WORK TO BE COMPLETED – Return the data below exactly, but only from the line containing "Viewport: 1024px width, 507px" through the line containing "This screenshot has height=600, width=900.", with both of those lines included.

Stored data entries –
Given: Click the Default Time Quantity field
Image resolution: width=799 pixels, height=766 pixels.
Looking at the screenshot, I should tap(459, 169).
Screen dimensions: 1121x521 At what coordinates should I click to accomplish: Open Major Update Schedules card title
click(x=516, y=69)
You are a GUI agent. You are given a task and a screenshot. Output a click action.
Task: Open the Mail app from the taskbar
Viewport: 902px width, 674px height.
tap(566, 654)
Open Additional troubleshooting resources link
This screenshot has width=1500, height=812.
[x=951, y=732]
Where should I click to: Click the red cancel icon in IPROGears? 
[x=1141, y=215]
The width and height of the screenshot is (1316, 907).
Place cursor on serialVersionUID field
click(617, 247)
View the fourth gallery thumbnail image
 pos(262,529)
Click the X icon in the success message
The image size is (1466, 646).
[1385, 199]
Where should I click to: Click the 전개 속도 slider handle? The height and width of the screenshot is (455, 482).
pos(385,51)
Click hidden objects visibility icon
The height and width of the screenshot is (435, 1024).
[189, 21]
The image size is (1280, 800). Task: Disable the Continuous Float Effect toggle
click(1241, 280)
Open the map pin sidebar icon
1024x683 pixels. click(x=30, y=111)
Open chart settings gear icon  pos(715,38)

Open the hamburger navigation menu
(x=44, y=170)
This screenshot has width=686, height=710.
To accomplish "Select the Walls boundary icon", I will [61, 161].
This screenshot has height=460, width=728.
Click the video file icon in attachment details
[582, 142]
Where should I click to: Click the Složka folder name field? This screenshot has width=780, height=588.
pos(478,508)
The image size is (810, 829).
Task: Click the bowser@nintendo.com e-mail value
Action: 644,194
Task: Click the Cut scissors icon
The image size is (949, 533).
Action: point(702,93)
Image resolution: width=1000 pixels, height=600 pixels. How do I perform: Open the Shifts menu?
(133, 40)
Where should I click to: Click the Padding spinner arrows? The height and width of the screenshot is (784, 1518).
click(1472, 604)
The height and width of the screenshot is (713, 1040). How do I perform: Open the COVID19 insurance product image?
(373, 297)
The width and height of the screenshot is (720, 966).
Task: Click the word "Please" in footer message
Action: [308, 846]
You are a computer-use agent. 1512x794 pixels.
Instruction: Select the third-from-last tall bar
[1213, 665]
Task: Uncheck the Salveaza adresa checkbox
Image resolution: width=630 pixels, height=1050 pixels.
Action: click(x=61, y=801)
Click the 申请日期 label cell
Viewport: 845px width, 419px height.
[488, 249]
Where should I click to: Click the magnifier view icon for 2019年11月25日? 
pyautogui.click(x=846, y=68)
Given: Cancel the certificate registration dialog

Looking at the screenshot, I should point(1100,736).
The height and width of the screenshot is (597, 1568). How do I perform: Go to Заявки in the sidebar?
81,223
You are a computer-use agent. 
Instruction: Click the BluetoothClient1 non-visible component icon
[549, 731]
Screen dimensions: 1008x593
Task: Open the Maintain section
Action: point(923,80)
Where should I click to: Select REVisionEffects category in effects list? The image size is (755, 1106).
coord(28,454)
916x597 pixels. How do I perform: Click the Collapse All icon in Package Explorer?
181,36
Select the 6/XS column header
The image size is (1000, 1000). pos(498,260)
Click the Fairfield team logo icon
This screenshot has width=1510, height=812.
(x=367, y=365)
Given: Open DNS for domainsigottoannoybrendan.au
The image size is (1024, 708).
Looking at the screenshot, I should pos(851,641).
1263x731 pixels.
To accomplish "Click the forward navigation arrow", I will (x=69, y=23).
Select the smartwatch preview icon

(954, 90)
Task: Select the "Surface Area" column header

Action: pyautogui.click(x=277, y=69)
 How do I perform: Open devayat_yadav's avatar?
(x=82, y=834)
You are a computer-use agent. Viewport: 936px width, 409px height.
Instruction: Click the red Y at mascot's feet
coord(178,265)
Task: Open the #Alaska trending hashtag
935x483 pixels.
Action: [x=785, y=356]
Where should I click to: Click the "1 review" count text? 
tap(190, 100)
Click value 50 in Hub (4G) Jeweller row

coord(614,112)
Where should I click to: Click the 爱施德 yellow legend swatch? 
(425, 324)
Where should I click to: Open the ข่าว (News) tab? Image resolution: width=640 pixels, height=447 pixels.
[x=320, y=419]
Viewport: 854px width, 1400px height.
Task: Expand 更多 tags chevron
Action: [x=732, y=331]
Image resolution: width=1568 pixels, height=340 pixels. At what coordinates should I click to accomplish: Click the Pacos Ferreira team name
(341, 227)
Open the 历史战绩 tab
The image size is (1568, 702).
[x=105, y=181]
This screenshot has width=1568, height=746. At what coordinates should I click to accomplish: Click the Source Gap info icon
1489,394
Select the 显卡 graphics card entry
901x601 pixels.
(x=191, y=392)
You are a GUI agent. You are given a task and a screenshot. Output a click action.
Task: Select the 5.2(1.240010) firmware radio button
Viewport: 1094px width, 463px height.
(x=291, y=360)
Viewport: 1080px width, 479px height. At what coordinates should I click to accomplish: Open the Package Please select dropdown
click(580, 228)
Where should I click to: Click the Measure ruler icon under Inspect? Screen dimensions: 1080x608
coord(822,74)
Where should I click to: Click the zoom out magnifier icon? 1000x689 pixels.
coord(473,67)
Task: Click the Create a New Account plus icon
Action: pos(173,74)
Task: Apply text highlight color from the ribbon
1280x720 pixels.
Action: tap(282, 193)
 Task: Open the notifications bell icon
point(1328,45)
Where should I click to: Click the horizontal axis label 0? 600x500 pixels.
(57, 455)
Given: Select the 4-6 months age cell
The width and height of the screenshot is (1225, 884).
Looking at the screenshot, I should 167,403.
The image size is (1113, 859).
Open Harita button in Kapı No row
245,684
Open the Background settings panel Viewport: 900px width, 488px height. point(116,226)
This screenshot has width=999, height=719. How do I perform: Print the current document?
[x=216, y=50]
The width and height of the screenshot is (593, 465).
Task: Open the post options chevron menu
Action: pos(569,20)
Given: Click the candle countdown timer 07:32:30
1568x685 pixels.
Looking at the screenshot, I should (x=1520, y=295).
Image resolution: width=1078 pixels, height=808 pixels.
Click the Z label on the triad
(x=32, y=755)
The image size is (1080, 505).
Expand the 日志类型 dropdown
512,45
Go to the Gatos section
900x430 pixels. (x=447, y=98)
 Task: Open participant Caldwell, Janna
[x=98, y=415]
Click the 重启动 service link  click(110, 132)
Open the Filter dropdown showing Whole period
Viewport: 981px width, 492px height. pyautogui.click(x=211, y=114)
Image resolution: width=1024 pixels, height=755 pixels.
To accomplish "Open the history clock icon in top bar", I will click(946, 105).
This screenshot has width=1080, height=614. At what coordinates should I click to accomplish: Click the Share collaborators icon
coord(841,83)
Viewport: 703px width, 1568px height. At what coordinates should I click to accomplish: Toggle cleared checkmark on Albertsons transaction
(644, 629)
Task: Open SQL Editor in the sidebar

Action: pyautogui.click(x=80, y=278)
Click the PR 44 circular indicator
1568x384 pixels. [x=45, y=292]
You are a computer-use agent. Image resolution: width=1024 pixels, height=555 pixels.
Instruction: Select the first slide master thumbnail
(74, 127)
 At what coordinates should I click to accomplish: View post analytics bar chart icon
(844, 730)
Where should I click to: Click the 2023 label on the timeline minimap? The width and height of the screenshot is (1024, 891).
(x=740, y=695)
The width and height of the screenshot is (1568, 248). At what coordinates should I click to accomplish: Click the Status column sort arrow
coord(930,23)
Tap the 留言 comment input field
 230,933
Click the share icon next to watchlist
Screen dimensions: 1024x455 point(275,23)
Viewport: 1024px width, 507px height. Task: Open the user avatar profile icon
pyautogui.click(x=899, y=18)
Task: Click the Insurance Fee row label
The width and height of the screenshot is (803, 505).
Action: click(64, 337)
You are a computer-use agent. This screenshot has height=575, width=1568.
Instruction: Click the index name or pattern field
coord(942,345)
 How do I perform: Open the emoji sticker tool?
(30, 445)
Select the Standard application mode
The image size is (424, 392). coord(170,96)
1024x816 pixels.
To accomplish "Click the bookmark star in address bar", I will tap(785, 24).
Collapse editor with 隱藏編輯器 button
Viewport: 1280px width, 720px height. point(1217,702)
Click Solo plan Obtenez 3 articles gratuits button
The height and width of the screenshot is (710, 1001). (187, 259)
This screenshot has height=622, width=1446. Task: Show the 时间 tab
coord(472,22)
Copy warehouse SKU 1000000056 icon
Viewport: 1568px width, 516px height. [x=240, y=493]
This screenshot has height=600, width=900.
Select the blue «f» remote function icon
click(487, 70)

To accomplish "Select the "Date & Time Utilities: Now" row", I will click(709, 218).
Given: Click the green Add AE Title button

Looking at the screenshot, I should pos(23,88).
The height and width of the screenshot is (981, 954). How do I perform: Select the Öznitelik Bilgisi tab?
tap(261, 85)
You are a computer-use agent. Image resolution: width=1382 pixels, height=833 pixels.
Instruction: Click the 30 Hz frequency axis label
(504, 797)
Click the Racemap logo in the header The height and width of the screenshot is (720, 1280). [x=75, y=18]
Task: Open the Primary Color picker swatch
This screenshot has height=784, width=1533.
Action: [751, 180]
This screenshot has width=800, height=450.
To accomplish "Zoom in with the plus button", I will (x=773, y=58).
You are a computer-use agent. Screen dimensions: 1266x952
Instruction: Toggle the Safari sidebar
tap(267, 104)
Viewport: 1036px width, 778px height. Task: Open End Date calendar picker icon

THE ANSWER –
Viewport: 1024px width, 507px height. Task: Open the user avatar profile icon
pyautogui.click(x=899, y=18)
Task: Click the Insurance Fee row label
The width and height of the screenshot is (803, 505).
Action: click(64, 337)
You are a computer-use agent. This screenshot has height=575, width=1568.
Instruction: Click the index name or pattern field
coord(942,345)
 How do I perform: Open the emoji sticker tool?
(30, 445)
Select the Standard application mode
The image size is (424, 392). coord(170,96)
1024x816 pixels.
To accomplish "Click the bookmark star in address bar", I will tap(785, 24).
Collapse editor with 隱藏編輯器 button
Viewport: 1280px width, 720px height. point(1217,702)
Click Solo plan Obtenez 3 articles gratuits button
The height and width of the screenshot is (710, 1001). (187, 259)
This screenshot has height=622, width=1446. Task: Show the 时间 tab
coord(472,22)
Copy warehouse SKU 1000000056 icon
Viewport: 1568px width, 516px height. [x=240, y=493]
This screenshot has height=600, width=900.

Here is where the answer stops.